The yellow envelope law, a new labor law aimed at strengthening the bargaining rights of subcontract workers, takes effect on the 10th. Subcontract workers will be able to demand negotiations with the parent corporations even if they are not in a direct labor-management relationship. In addition, corporations' claims for damages will be limited for labor unions' legitimate industrial actions.
The yellow envelope law, a new labor law aimed at strengthening the bargaining rights of subcontract workers, amends Articles 2 and 3 of the Trade Union and Labor Relations Adjustment Act, and corporations are raising several concerns. Corporations with many subcontractors say they could end up having to continue labor-management negotiations endlessly.
ChosunBiz reviewed the key points based on the amended law and the Ministry of Employment and Labor (MOEL)'s "manual for win-win bargaining procedures between parent companies and subcontractors" and "interpretive guidelines."
1) Must bargain with subcontractor worker groups they do not directly employ
The biggest change in the yellow envelope law, a new labor law aimed at strengthening the bargaining rights of subcontract workers, is that large parent corporations must also bargain with subcontractor worker groups they do not directly employ. In Article 2 of the amended Trade Union and Labor Relations Adjustment Act, "employer" now includes "a person who, even if not a party to the labor contract, can substantially and concretely control or determine working conditions."
Also, as "business management decisions that substantially and concretely change a worker's status" are included in the scope of collective bargaining, there are concerns that labor disputes may increase.
2) Can every subcontractor union bargain directly with the parent company?
No. If the parent company merely demands delivery deadlines and end products or only controls access procedures, it is highly likely not to be recognized as the employer of the subcontractor union.
By contrast, if the parent company determines key working conditions such as the subcontractor's working hours or break times, work schedules, and work environment, it is more likely to be recognized as the employer.
Whether employer status applies is determined by the Central Labor Relations Commission. Early in implementation, cases are likely to flood the labor commission, and lawsuits challenging its decisions may also increase.
3) Do the parent company union and subcontractor unions bargain together?
No. The government's position is that, because the scope of bargaining and interests differ between the parent company union and the subcontractor unions, separating bargaining units is the principle. Even if they work at the same business sites, the parent company union and the subcontractor unions will have different bargaining structures.
4) Must the parent company negotiate dozens of times year-round with subcontractor unions?
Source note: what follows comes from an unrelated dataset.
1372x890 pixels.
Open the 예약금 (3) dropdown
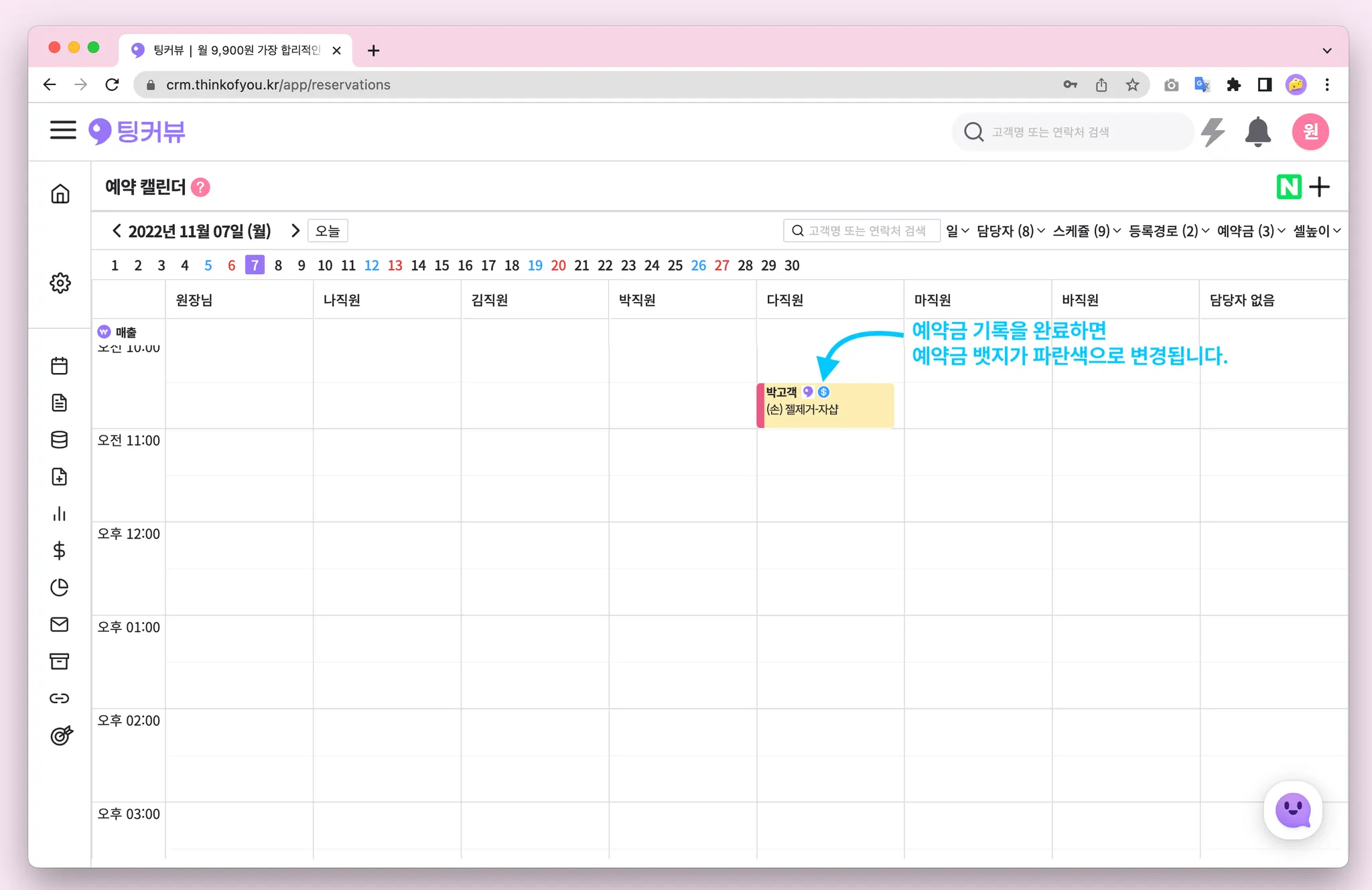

The Ministry of Employment and Labor (MOEL) says this is an "excessive concern." That is because a subcontractor union must go through the "single bargaining channel" process to bargain with the parent company.
Single bargaining channeling is a system in which, when there are two or more labor unions at one business site, a single representative union is designated to bargain with the employer. If individual bargaining is demanded without going through this process, the employer has no obligation to comply.
However, the labor ministry also allows separation of bargaining units among subcontractor unions. Separation is permitted when ▲ unions' interests differ, ▲ representation of interests is inadequate, or ▲ there is a possibility of conflict among unions. It is also separated when ▲ differences in working conditions among subcontractors are large or ▲ employment types or bargaining practices differ.
Because of this, business groups worry that "if bargaining units are easily separated, we may have to bargain individually with unions at hundreds of subcontractors."
5) Must unions consent to management decisions such as adopting robots or entering new industries?
The labor ministry views management decisions themselves—such as adopting robots, entering new industries, or investing overseas—as not subject to collective bargaining. Mergers, partitioning, transfers, and sales are also not, in themselves, subjects of collective bargaining. However, if layoffs, restructuring, or reassignments occur in the process, they are subject to labor disputes.
Meanwhile, converting fixed-term workers to permanent positions; establishing standards to ensure fairness in disciplinary and promotion systems; and setting standards related to extending the retirement age are subjects of collective bargaining.
6) What happens if the parent company refuses to bargain?
It may constitute an unfair labor practice. The labor ministry said, "If a parent employer does not respond to a subcontractor union's demand for collective bargaining, it will be subject to legal action for refusal or neglect of bargaining, as an unfair labor practice."
7) If an illegal union strike responds to the parent company's unlawful acts, does it get a free pass?
The amendment added a clause stating that "there is no liability for damages if, in order to defend the interests of the labor union or workers against an employer's unlawful act, the employer is unavoidably harmed."
The labor ministry explained, "As a concept of self-defense, liability may be exempted within a reasonable scope only when there is no other means and a response is unavoidable." However, because the scope of legitimate industrial action requires legal judgment, conflict may continue.